In March 2011, SJPL, as Producer, and Old Thane, as Client, executed the Production Agreement calling for SJPL to create an infomercial for Old Thane's FlavorStone® Cookware product. Id. at A13. Importantly, for purposes of a Section 365 analysis, the parties do not dispute the Production Agreement's executoriness. See, e.g., In re HQ Global Holdings, Inc., 290 B.R. 507, 509-10 (Bankr. D. Del. 2003), explaining:

The Bankruptcy Court does not define `executory contract,' but the accepted definition is that of Professor Countryman. `An executory contract is a contract under which the obligation of both the bankrupt and the other party to the contract are so far underperformed that the failure of either to complete performance would constitute a material breach excusing the performance of the other.' In re Columbia Gas Sys. Inc., 50 F.3d 233, 239 (3d Cir. 1995) (citing Sharon Steel Corp. v. Nat'l Fuel Gas Distrib. Corp., 872 F.2d 36, 39 (3d Cir. 1989)) ... The time for determining if a contract is executory is when the bankruptcy petition is filed. Columbia Gas, 50 F.3d at 240 (citations omitted).

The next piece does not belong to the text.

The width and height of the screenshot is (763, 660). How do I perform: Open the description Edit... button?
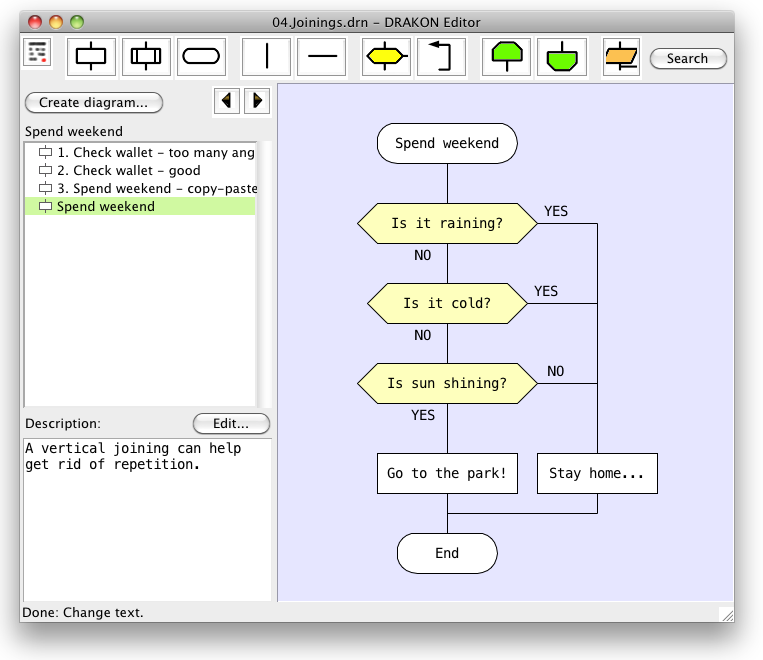coord(231,423)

Old Thane was bound to pay royalties (Production Agreement ¶¶ 4, 4.6), and SJPL was not to produce content for Old Thane's competitors while receiving such royalties. Id. ¶ 12.3. Additional executory components included the parties' ongoing confidentiality (id. ¶ 12) and indemnification terms. Id. ¶ 11.

Old Thane had authority to assign the Production Agreement but was obligated to provide SJPL with notice. See id. ¶ 15. If SJPL objected, Old Thane would remain secondarily liable. Id.5 Old Thane, however, failed to provide SJPL any notice of the bankruptcy proceeding. Motion at p. 10; see Adv. D.I. 7 at pp. 7-9. In fact, SJPL did not learn of Old Thane's bankruptcy until receipt of a letter from New Thane concerning royalty adjustments (the "Royalty Adjustment Letter") approximately 6 weeks6 after the alleged assignment of the Production Agreement. Motion at p. 10; see Exhibit at A71.7

JURISDICTION

The Court has subject matter jurisdiction over this adversary proceeding under 28 U.S.C. § 157(c)(2). This is a "non-core" adversary proceeding, but it "relates to" a case under Title 11. See id. Venue is proper pursuant to 28 U.S.C. § 1410(3).

STANDARD OF REVIEW

Pursuant to Rule 12(c) of the Federal Rules of Civil Procedure, as incorporated by Rule 7012 of the Federal Rules of Bankruptcy Procedure, a party may move for judgment on the pleadings "[a]fter the pleadings are closed but early enough not to delay trial." A motion for judgment on the pleadings is a method to dispose of claims where material facts are undisputed and the only disputes concern questions of law. In re Dex Media, Inc., 564 B.R. 208, 212 (Bankr. D. Del. 2017); see Jang v. Boston Scientific Scimed, Inc., 817 F.Supp.2d 409, 413-14 (D. Del. 2011). The same standards as on a motion to dismiss apply, namely, the Court must accept as true the factual allegations in the complaint or counterclaim and review those allegations favorably to the party making them. In re Dex Media, Inc., 564 B.R. at 212-13; see Ferrell v. Cmty. Mgmt. Servs., LLC, 2011 WL 1750452, at *1 (D. Del. May 6, 2011).

DISCUSSION

Section 365 permits a trustee, or receiver in the case at bar, to do three things with an executory contract: (i) reject it, (ii) assume it or (iii) assume and assign it. Rejection renders the contract counterparty an unsecured creditor. See 11 U.S.C. §§ 365(g), 502(g). Assumption requires the trustee to cure all defaults or to provide "adequate assurance" that such defaults will be promptly cured. See 11 U.S.C. § 365(b)(1)(A). A party must submit a motion for court approval to properly assume or reject an executory contract. See Fed. R. Bankr. P. 6006, 9014 (detailing the procedures for filing a motion to approve or reject an executory contract).8 Importantly, "[a]ssumption is a prerequisite to assignment." Opp. at p.6; see 11 U.S.C. § 365(f)(2)(a) ("The trustee may assign an executory contract or unexpired lease of the debtor only if the trustee assumes such contract or lease in accordance with the provisions of this section."). The debtor has the burden to show that a contract is assumable and that Section 365 has been met (see 11 U.S.C. § 365(a); In re Diamond Mfg. Co., Inc., 164 B.R. 189, 199 (Bankr. S.D. Ga. 1994)), and the nondebtor party is generally required to prove the existence of defaults. Id. As it stands, "the proceeding is in a no-man's land where the executory contract[ was] neither definitively assumed nor definitively rejected." In re Greater Se. Cmty. Hosp. Corp. I, 327 B.R. 26, 30 (Bankr. D.D.C. 2005).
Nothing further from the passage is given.